2. Role of estrogen in the context of cardiovascular disorders in healthy premenopausal and postmenopausal women Unlike their postmenopausal counterparts, healthy premenopausal women are protected from various CVD. The increased risk in postmenopausal women may be associated with the loss of estrogen biosynthesis [1,2]. Based on these observations, a number of clinical and pharmacological experiments have been conducted that indicate a protective role of estrogen against CVD. Several lines of evidence indicate that ET/HRT may be associated with an improved cardiovascular health profile in healthy postmenopausal women [3 – 5]. This cardiovascular benefit by estrogen treatment is mainly observed in younger postmenopausal women [6,7], but not in women at increased cardiovascular risk [8]. In today’s world, millions of women routinely use synthetic/external estrogen as replacement steroids for the prevention of postmenopausal symptoms, bone loss and cardiovascular complications. Therefore, studying the effects of ET/HRT is of significance in terms of clinical, pharmacological and physiological understanding.

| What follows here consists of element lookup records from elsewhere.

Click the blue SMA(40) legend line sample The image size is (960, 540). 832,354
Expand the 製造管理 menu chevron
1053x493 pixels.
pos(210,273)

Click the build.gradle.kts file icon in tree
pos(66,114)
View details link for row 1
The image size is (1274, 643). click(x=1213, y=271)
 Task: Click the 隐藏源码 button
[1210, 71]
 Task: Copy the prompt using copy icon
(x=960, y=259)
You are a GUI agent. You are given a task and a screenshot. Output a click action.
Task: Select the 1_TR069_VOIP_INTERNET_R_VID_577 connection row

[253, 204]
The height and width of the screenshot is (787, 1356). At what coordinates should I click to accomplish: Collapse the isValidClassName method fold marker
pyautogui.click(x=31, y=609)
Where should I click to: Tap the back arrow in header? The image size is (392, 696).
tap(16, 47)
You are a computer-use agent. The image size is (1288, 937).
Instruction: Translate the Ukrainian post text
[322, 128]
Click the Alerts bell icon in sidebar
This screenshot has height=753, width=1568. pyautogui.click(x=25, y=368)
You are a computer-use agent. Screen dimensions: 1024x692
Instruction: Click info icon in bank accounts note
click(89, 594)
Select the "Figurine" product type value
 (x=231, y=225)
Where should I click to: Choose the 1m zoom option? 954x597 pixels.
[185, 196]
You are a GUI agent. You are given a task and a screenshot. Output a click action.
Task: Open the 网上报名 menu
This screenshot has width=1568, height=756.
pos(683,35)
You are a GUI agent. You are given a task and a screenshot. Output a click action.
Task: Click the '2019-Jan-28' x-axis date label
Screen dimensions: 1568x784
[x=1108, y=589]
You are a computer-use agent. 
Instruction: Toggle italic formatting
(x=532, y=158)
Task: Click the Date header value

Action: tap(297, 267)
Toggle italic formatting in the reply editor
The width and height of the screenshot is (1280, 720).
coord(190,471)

3. Estrogen and cardiovascular disorders in premenopausal diabetic women CVD is the number one killer of women regardless of race and ethnicity. CVD is also the primary cause of death in 80% of diabetics [9]. Recent studies using healthy young rabbits show that females have a higher level of NO generation and endothelium-dependent vasodilatation than their male counterparts [10,11]. This high level of endothelium-dependent NO generation in females is mediated by estrogen-dependent stimulation of endothelial nitric oxide synthases (eNOS) [12]. Healthy premenopausal women have greater endothelium-dependent vasodilatation than healthy young men, and diabetic premenopausal women [13]. The endothelial dysfunction of the diabetic premenopausal women is comparable to that of the diabetic men and is mainly ascribed to the failure of NO synthesis in the vasculature of diabetic premenopausal women [13]. The vasodilatory action of estrogens is not only mediated by NO but also by prostacyclin. As compared to men, high levels of estrogens in premenopausal women induce a significantly higher level of prostacyclin, a vasodilator agent [14,15]. Lack of prostacyclin in postmenopausal women [16], as well as in diabetic rats induced with streptozotocin [17],
identifies prostacyclin as a major affecter of altered vascular tone. Both in postmenopausal women and streptozotocininduced diabetic rats, estrogen treatment induces the generation of prostacyclin [17]. However, the exact influence of estrogens on prostacyclin-dependent vasodilatation in pre- and postmenopausal diabetic women needs further study. In addition, plasma and urinary oxidative stress indices have demonstrated that healthy young men have greater levels of oxidative stress than healthy premenopausal women [18]. Greater oxidative stress in healthy men as compared to healthy women is due to an enhanced generation of 8-iso-PGF2a, one of the free radical catalyzed products of arachidonic acid [18]. It should be noted that diabetic vascular tissues of human subjects generate 8-isoPGF2a to a higher degree than that of nondiabetics [19]. Although antioxidant treatment was shown to inhibit the generation of 8-iso-PGF2a [18], the effect of estrogens on the generation of 8-iso-PGF2a in healthy versus diabetic pre- and postmenopausal women is yet to be determined.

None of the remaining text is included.